Just before coming to Sestriere, I was briefly in Catania where I was surprised to see that high quality tomatoes were way cheaper than in Turkey. I want to raise my voice and ask, “Who picks your tomatoes?” Often dubbed as tomato slaves, African migrant workers try to survive precarious living and working conditions in the fields and orchards of Italy. They form the invisible army of Italian food industry from the field to the table, picking oranges, or lemons, or olives, or tomatoes, peppers and eggplants, sorting them, packaging them in the most unfavorable conditions and being severely exploited.
Of course, this does not only happen in Italy; it happens all over the world. The case of Mexicans in Florida is no different; now Turkey has another story with Syrians refugees. The phenomenon of seasonal field workers has long been a regular feature of Turkish agriculture. Since the 1950s, the cotton fields of Çukurova have always been dotted with tent camps of seasonal workers, complete families temporarily leaving their hometowns for fertile plains in harvest time. This was an annually repeated, local, inter-city migration between neighboring cities, but in recent years the whole scene began to change dramatically. The families, or in some cases whole communities, eventually became like nomads, shifting from region to region according to the harvesting time of crops. This new nomadic life style also meant no school for kids as harvesting season starts as early as April and lasts well into October. Mostly coming from the southeastern provinces, the new nomads will be more trapped in this cycle as job opportunities in their homeland are now taken by refugees.

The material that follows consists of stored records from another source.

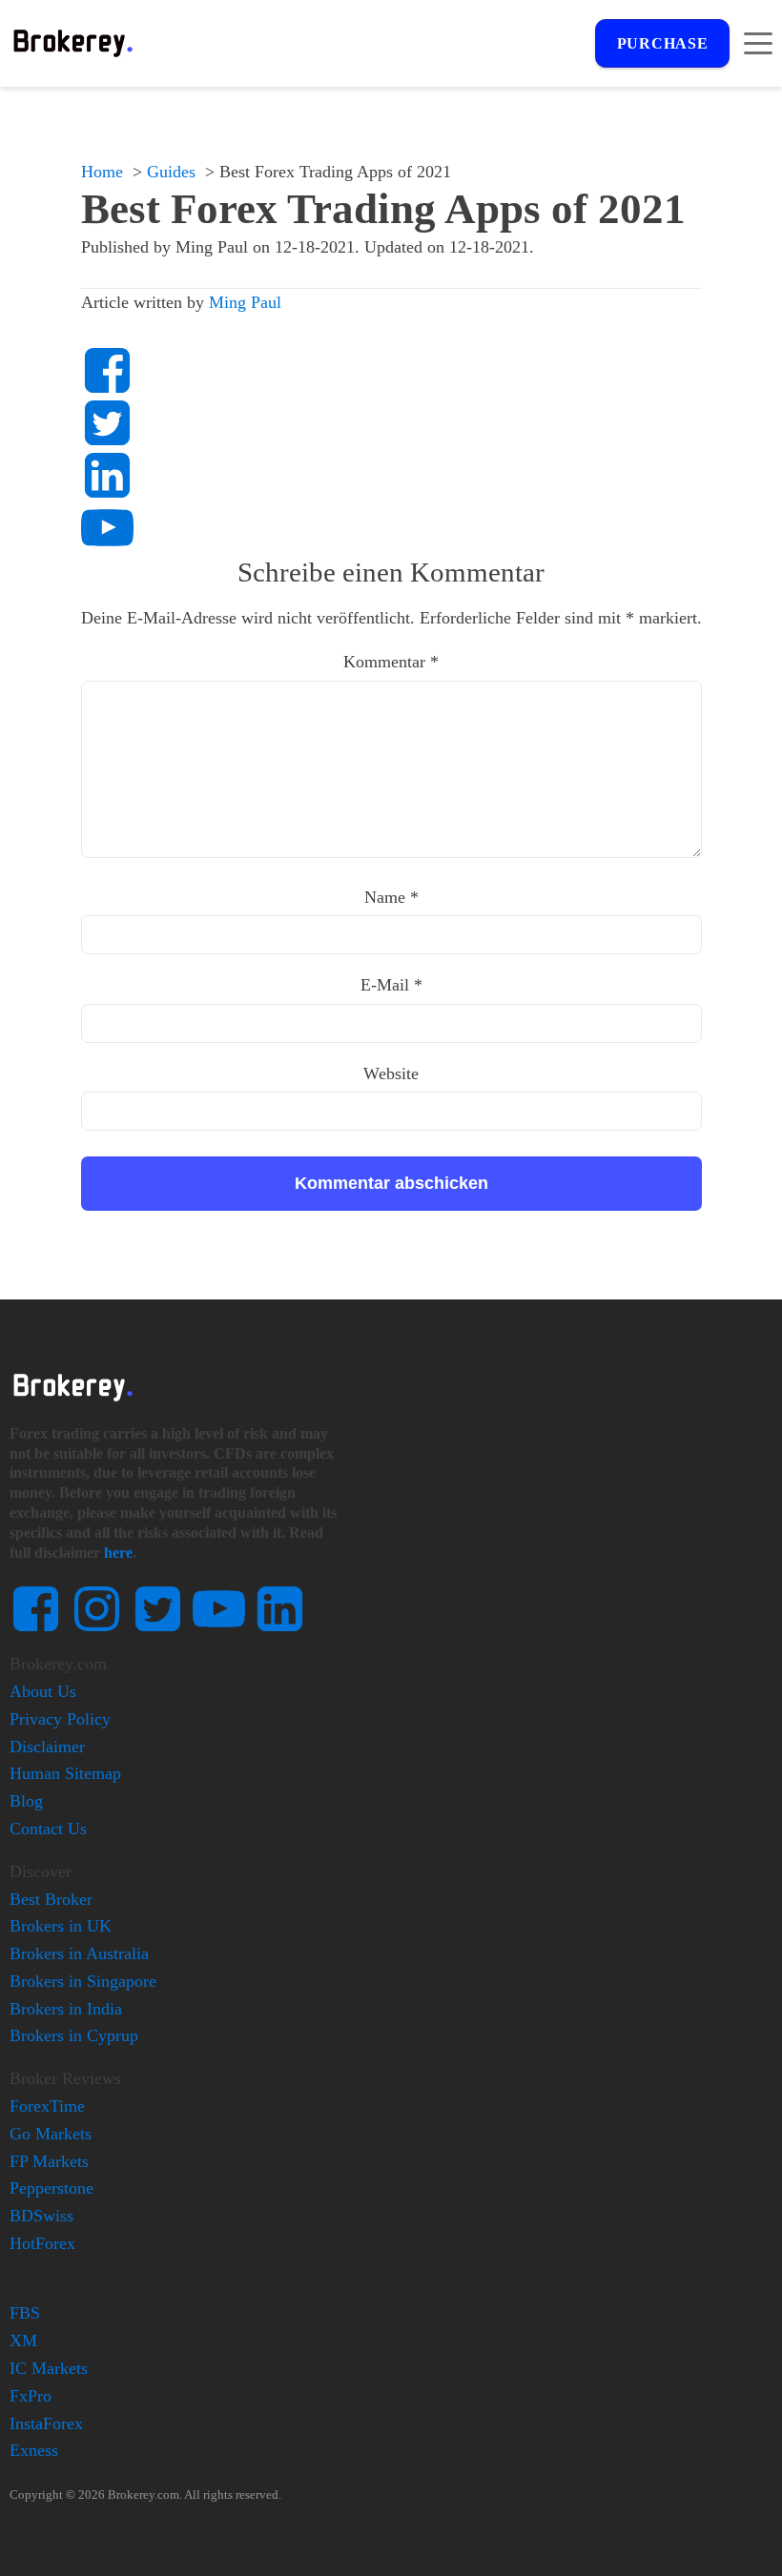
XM (23, 2340)
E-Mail (391, 984)
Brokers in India (66, 2008)
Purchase (663, 43)
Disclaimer (47, 1746)
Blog (26, 1800)
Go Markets (51, 2133)
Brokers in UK (61, 1925)
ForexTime (47, 2106)
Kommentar (391, 661)
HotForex (42, 2243)
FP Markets (49, 2161)
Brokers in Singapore (83, 1981)
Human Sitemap (65, 1773)
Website (391, 1073)
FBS (25, 2312)
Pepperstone (51, 2188)
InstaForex (46, 2423)
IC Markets (49, 2368)
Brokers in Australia (79, 1953)
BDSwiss (41, 2215)
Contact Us (48, 1828)
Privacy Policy (60, 1718)
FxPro (30, 2395)
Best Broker (51, 1899)
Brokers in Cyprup (74, 2035)
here (118, 1552)
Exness (34, 2450)
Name (391, 897)
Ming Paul (245, 302)
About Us (43, 1691)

The previous year, I was in Gaziantep visiting pistachio grooves for early harvest. One could see that most pistachio pickers were from Syria. Quite natural. Syrian folks have the same skills, if not better ones; the fertile agricultural Barak plain stretching from Antep to Aleppo is home to same crops. Pistachio orchards, olive groves, vineyards, fields of peppers, tomatoes and eggplants; all are quite alike; even the regional cuisines of Turkey and Syria are like sisters separated by the now permeable border.
So where were the locals? The answer was easy. Picking hazelnuts in the Black Sea region. Things are changing fast; anchovy chasing fishing ships in the Black Sea have crews of southeastern Kurds who have never seen sea before. This whole exodus from Syria is creating a ripple effect having consequences extending as far as your breakfast table in the form of Nutella jar or the tomato sauce on your pasta. When it comes to Turkish hazelnuts, there is another story to be told, worthy of another article. Turkey is the leading country in the word in growing hazelnuts, but the whole crop is practically owned by Italy. A couple of years ago, Ferrero bought the biggest Turkish supplier company, so most Turkish nuts end up in Piedmont products. Did you know that Nutella had a factory in Manisa, conveniently close to the port of Izmir?
These are very complicated issues. Nobody has clean hands in this game. Not even us, the consumers who do not dare to ask, who picked my tomatoes? Where all that matters is money, as power will never be on the side of truth. As long as the poorer and more desperate step in to work for less, this vicious cycle will prevail itself. We cannot simply clear our conscience just by changing the terminology to a word that sounds more friendly or amicable. The terms may help, but if terms will be functional in solving the problem, let’s have the guts to face the stark reality and nail the term: modern slavery!